◆ Selected excerpt:
_ _ _ _ _
And the little children! So affectionate! They run up to the mzumi (white person) and are astonished at what they see! Today I had a little girl running her hands all over my face laughing and touching me in glee (she also loved the shininess of my earrings I'm sure).

Mama Fortunata is the head of Kilimahewa school and she is fantastic. She makes clothes for all the volunteers, and yesterday took us on a trip to town so we could pick out our own fabric for her to sew. Of course she charges us for this, but she takes the money and puts it back into the school, therefore I am at one of the very privilaged placements; the girls have several sewing machines (run by their feet, no electricity), there are desks and a few books and even a white-erase board. By most Tanzanian standards this is quite rich, and I am privilaged to be here (actually, one of the main woman who runs CCS Kilimanjaro owns the property that the school is on, so this is her pet project -- hence I think this is why I am here... the last volunteer was a principle of a school in LA Unified, so I suspect she handpicks the most experienced volunteers to go to this school so the kids have an extra special education).
_ _ _ _ _
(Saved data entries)
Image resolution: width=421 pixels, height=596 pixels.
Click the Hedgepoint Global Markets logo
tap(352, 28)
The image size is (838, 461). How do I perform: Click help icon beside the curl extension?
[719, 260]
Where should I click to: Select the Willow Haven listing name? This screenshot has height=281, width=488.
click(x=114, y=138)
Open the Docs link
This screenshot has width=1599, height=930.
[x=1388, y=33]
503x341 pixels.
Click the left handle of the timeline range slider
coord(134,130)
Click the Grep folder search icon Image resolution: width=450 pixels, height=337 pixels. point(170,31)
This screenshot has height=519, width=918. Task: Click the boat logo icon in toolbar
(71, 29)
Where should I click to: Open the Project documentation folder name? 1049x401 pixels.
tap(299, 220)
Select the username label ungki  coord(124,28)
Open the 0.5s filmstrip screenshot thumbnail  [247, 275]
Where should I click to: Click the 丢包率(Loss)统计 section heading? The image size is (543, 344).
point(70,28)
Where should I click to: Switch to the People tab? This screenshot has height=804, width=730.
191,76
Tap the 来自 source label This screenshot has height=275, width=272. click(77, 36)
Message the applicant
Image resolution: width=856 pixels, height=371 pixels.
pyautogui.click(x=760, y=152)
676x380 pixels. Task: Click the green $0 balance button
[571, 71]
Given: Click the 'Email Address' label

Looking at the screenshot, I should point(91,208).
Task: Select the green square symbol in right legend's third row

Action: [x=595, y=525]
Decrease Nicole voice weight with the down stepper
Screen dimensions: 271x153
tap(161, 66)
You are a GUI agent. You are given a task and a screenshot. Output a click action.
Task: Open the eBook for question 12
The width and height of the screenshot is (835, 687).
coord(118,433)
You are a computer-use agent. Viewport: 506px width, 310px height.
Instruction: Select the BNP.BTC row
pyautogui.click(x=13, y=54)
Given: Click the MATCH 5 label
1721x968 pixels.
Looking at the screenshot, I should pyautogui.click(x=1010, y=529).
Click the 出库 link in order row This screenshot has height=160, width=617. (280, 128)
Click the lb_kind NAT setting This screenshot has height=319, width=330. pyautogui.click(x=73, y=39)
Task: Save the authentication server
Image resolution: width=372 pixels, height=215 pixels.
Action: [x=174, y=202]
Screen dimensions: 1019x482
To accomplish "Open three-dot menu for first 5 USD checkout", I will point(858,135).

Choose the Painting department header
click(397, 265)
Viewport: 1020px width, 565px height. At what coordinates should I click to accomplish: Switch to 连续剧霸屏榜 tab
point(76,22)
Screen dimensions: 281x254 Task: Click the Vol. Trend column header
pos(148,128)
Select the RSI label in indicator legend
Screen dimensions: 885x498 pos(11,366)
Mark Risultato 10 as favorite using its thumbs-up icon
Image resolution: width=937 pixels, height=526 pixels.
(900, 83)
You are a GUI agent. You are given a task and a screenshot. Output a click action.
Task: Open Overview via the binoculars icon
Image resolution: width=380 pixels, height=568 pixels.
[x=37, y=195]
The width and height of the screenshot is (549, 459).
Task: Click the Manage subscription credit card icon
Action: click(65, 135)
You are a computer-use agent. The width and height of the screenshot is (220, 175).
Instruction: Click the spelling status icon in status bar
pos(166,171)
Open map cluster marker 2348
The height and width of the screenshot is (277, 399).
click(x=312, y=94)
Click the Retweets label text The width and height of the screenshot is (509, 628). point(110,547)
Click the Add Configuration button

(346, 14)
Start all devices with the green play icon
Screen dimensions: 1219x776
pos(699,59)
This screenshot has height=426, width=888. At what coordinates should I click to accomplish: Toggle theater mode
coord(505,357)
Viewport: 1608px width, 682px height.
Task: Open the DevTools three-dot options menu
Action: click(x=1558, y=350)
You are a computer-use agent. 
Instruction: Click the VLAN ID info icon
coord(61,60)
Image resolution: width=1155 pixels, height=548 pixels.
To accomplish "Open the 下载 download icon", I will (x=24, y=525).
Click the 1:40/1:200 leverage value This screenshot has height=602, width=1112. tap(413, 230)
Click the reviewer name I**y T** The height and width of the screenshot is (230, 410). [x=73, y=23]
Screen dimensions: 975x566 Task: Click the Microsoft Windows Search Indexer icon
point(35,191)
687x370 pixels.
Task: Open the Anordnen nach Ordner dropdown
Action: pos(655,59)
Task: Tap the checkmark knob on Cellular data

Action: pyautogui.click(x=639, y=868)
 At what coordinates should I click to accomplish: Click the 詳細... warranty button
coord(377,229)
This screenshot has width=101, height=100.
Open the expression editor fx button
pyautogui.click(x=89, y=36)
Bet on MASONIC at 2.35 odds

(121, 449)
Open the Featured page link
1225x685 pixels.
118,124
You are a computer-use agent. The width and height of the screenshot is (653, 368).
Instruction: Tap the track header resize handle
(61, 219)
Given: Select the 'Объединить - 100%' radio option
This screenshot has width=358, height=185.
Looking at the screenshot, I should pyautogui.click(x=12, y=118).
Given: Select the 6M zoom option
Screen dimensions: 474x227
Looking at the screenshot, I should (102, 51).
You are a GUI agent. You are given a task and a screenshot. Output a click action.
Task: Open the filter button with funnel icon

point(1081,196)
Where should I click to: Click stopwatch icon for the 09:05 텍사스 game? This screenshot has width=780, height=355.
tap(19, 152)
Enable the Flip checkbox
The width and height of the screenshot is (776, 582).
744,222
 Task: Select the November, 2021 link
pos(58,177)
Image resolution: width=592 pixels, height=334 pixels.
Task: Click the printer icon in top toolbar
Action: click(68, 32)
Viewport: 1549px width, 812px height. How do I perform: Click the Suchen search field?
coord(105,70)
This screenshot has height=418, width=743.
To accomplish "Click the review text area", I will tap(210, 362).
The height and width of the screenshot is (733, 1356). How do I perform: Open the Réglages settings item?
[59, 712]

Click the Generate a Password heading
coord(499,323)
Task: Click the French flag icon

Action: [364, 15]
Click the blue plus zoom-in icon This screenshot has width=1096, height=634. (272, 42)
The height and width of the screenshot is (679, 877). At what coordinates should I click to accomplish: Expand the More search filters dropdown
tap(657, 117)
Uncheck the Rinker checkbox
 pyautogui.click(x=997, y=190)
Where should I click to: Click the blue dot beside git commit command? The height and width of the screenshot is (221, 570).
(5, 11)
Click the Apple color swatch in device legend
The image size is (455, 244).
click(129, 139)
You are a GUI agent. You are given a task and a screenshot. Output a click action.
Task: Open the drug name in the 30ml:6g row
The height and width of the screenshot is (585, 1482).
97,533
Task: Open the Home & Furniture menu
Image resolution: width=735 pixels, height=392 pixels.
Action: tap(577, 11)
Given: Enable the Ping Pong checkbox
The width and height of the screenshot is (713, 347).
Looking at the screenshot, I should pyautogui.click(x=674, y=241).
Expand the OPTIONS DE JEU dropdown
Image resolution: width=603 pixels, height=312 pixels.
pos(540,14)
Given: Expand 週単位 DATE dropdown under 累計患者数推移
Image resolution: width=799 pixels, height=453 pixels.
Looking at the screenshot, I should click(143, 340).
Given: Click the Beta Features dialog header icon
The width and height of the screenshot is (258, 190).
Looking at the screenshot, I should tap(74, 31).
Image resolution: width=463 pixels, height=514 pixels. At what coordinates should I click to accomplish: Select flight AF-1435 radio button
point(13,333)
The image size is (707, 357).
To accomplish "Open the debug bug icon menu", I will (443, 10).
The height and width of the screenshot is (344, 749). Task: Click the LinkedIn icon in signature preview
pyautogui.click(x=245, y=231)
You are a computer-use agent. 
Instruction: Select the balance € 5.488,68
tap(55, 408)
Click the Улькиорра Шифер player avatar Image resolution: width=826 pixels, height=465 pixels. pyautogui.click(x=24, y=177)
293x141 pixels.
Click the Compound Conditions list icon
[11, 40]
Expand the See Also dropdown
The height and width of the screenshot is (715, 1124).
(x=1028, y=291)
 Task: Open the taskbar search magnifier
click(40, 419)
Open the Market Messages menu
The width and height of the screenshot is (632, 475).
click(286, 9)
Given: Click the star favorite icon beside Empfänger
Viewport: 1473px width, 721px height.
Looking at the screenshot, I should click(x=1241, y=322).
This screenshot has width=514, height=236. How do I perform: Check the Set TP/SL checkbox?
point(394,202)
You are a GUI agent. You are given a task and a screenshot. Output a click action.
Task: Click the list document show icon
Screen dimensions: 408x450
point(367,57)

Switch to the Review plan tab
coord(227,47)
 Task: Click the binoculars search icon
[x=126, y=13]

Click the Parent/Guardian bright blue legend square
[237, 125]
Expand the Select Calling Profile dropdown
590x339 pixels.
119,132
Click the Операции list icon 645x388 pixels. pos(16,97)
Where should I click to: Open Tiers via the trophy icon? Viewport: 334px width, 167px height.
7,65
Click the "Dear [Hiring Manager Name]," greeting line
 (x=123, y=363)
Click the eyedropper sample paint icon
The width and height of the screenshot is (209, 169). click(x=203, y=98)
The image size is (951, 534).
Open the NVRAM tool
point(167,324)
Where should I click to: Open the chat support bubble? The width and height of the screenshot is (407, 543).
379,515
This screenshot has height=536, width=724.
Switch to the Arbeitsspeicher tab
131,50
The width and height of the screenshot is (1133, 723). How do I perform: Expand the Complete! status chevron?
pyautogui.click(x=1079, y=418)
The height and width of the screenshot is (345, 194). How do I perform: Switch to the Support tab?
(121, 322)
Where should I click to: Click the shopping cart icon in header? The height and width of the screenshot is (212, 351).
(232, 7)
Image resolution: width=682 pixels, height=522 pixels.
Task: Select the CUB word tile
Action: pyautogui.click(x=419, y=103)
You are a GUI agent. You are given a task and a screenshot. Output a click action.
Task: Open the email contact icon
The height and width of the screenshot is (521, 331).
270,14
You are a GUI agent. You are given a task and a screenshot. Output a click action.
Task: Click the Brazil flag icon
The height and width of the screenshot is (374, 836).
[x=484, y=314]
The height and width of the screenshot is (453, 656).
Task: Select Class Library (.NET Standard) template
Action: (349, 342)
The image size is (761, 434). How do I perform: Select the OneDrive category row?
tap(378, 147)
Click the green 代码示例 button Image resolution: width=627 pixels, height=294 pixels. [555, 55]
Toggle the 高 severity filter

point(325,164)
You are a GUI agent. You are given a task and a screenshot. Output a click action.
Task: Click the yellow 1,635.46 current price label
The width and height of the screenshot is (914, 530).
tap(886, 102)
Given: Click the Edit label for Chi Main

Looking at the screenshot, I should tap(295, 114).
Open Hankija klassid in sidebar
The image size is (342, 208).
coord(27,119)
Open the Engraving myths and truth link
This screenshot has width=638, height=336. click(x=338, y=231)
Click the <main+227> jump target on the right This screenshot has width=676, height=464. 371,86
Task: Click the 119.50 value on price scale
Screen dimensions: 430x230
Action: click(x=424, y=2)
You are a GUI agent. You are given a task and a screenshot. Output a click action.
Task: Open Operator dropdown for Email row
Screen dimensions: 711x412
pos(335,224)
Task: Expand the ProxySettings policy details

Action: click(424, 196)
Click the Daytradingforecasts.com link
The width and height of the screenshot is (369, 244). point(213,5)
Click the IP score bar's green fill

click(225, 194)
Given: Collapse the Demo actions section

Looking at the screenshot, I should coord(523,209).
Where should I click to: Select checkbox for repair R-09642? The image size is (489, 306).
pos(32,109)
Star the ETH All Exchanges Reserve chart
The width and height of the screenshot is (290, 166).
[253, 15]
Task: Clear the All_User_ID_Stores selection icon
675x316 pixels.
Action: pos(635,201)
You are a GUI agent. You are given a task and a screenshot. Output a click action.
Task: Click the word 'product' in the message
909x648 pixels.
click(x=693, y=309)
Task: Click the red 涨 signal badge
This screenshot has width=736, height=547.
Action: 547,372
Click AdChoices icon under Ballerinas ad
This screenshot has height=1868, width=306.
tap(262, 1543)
_ _ _ _ _
◆ Task objective: Transcribe the part of the Tanzania volunteering passage that opens with the words containing "And the little" and closes with "earrings I'm sure).". The items come from a separate source, not from the text.

◆ Output of the exercise:
And the little children! So affectionate! They run up to the mzumi (white person) and are astonished at what they see! Today I had a little girl running her hands all over my face laughing and touching me in glee (she also loved the shininess of my earrings I'm sure).